▶ EXERCISE PROMPT
Please rewrite the data as a Markdown table with columns Row and Line, starting at the line containing "发送留言 (249, 432)" and ending at the line containing "[More actions]", both included. Number each line in Row and skip blank lines.

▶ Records
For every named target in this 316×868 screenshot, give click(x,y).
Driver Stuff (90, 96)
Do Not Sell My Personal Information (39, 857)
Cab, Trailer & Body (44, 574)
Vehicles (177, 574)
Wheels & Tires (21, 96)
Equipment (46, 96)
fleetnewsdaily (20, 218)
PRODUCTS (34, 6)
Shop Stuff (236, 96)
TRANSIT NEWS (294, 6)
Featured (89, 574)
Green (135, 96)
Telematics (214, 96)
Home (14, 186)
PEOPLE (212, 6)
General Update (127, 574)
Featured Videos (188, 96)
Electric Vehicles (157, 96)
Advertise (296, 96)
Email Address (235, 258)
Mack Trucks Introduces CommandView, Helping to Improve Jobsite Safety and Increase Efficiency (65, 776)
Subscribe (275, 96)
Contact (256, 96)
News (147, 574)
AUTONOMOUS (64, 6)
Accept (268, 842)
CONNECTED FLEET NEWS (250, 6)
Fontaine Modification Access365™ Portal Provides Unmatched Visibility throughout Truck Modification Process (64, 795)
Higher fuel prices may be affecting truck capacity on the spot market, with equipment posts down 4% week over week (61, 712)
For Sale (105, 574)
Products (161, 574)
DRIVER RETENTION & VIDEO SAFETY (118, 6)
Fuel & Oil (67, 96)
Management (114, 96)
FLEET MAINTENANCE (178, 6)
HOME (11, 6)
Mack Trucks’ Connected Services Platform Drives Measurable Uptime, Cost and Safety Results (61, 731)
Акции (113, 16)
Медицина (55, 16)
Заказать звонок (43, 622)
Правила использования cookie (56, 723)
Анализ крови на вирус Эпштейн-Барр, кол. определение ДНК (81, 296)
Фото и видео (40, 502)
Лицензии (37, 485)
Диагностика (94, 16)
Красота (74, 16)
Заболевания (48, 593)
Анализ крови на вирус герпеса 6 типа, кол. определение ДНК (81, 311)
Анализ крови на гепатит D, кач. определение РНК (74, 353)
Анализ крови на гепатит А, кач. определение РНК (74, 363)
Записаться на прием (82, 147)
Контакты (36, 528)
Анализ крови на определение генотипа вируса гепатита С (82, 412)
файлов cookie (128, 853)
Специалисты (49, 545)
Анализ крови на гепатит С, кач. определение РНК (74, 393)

...

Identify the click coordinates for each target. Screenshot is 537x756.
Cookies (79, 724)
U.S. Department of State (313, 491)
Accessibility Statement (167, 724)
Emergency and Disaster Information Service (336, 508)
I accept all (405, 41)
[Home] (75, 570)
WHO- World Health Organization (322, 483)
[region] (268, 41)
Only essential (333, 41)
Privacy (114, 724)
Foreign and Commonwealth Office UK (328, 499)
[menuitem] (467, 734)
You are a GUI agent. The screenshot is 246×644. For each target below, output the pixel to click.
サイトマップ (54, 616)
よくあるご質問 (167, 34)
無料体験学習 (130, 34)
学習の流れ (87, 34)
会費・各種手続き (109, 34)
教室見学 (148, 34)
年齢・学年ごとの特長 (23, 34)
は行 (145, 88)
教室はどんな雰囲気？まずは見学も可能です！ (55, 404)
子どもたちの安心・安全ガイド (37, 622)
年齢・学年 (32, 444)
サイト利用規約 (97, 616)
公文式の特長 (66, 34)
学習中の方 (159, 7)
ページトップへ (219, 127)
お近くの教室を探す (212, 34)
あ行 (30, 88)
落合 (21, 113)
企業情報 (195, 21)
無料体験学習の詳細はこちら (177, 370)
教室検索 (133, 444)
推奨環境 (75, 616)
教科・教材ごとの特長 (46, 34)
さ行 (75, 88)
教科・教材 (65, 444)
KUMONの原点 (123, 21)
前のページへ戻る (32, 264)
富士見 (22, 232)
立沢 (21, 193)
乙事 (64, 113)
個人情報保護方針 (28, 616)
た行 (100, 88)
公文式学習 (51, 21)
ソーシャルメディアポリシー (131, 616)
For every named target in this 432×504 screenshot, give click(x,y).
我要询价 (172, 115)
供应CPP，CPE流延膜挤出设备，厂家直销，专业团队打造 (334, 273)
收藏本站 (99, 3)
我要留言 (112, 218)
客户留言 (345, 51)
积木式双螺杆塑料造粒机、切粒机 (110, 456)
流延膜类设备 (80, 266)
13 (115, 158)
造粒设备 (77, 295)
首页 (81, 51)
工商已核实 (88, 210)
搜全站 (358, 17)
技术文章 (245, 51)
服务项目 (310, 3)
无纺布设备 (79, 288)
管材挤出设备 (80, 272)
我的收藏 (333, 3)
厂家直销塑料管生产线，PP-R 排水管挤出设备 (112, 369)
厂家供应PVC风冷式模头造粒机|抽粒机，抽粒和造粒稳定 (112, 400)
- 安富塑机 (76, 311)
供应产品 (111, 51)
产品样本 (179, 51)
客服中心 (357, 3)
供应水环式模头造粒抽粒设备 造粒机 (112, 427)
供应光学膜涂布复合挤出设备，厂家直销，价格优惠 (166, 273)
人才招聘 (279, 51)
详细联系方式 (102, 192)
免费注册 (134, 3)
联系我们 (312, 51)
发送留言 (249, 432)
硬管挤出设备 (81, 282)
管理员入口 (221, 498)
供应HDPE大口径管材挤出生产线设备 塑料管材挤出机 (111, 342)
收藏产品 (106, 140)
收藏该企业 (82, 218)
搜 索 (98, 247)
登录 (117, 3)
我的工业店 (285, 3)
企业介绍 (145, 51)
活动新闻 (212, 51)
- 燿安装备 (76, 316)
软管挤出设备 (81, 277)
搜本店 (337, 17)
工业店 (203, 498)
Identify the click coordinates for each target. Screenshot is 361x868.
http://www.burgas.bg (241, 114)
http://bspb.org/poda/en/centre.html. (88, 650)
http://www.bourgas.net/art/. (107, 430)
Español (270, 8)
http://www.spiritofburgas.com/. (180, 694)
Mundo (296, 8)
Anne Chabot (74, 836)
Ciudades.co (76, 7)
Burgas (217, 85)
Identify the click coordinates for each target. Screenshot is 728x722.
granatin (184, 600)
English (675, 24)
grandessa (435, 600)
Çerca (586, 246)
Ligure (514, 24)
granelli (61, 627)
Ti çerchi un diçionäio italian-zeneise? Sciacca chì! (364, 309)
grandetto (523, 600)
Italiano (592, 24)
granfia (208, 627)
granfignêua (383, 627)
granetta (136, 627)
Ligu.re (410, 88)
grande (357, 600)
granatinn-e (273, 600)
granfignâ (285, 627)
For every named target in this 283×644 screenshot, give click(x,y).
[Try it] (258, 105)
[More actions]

▶ RESPONSE
| Row | Line |
|---|---|
| 1 | 发送留言 (249, 432) |
| 2 | 硬管挤出设备 (81, 282) |
| 3 | 管理员入口 (221, 498) |
| 4 | 供应HDPE大口径管材挤出生产线设备 塑料管材挤出机 (111, 342) |
| 5 | 收藏产品 (106, 140) |
| 6 | 收藏该企业 (82, 218) |
| 7 | 搜 索 (98, 247) |
| 8 | 登录 (117, 3) |
| 9 | 我的工业店 (285, 3) |
| 10 | 企业介绍 (145, 51) |
| 11 | 活动新闻 (212, 51) |
| 12 | - 燿安装备 (76, 316) |
| 13 | 软管挤出设备 (81, 277) |
| 14 | 搜本店 (337, 17) |
| 15 | 工业店 (203, 498) |
| 16 | Identify the click coordinates for each target. Screenshot is 361x868. |
| 17 | http://www.burgas.bg (241, 114) |
| 18 | http://bspb.org/poda/en/centre.html. (88, 650) |
| 19 | http://www.bourgas.net/art/. (107, 430) |
| 20 | Español (270, 8) |
| 21 | http://www.spiritofburgas.com/. (180, 694) |
| 22 | Mundo (296, 8) |
| 23 | Anne Chabot (74, 836) |
| 24 | Ciudades.co (76, 7) |
| 25 | Burgas (217, 85) |
| 26 | Identify the click coordinates for each target. Screenshot is 728x722. |
| 27 | granatin (184, 600) |
| 28 | English (675, 24) |
| 29 | grandessa (435, 600) |
| 30 | Çerca (586, 246) |
| 31 | Ligure (514, 24) |
| 32 | granelli (61, 627) |
| 33 | Ti çerchi un diçionäio italian-zeneise? Sciacca chì! (364, 309) |
| 34 | grandetto (523, 600) |
| 35 | Italiano (592, 24) |
| 36 | granfia (208, 627) |
| 37 | granfignêua (383, 627) |
| 38 | granetta (136, 627) |
| 39 | Ligu.re (410, 88) |
| 40 | grande (357, 600) |
| 41 | granatinn-e (273, 600) |
| 42 | granfignâ (285, 627) |
| 43 | For every named target in this 283×644 screenshot, give click(x,y). |
| 44 | [Try it] (258, 105) |
| 45 | [More actions] |